The cost function for a certain commodity is
$ C(q) = 84 + 0.16q - 0.0006q^2 + 0.000003q^3 $
(a) Find and interpret $ C'(100). $
(b) Compare $ C'(100) $ with the cost of producing the 101st item.
here we have a cost function and were asked to find See Prime of 100. And what that is is what's called the marginal cost. And that would be the cost of producing the 101st item if you've already produced 100 items. So in order to find that we start by finding the derivative in general, see prime of Q and we would get 0.16 minus 0.12 q plus 0.0 Hopefully, we have the right number of zero's nine Q squared. Okay, so that then we're going to take 100 substituted into that equation. And this would be a great use of your calculator and you're going to get 0.13 0.13 So what does that mean?

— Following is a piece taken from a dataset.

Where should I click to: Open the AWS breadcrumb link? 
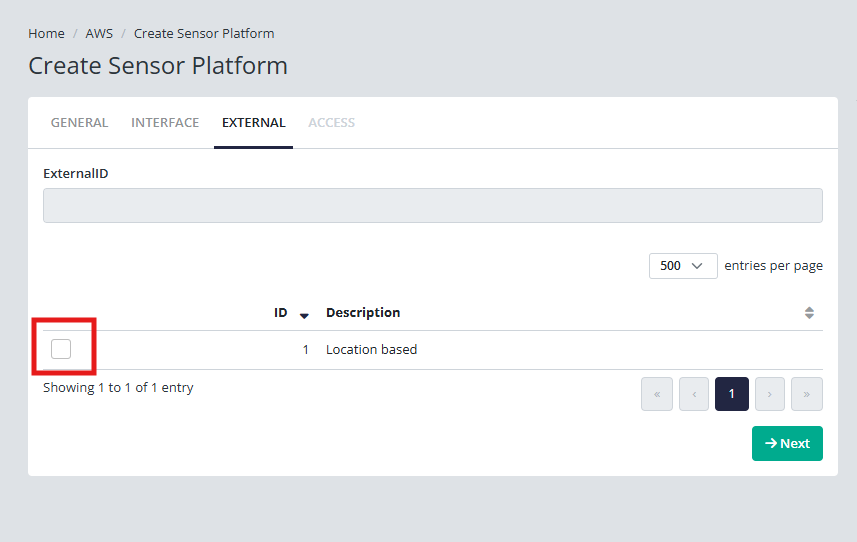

That is an estimate of the cost of the 101st item. Okay, so for part B were told to find the actual cost of the 101st item and the way to find the actual cost would be to find the cost for 101 items that would be the total for making 101 minus the cost for making 100 items and see what we get. And so we're going to use our calculator for this with the original equation equation. Put 101 in there and we get 97.13 and then we put 100 in there and we get 97. And when we subtract those noticed that we get 0.13 that was would be 13 cents. So our estimate of the cost of the 101st item was very, very correct. It was the same as far as we can tell.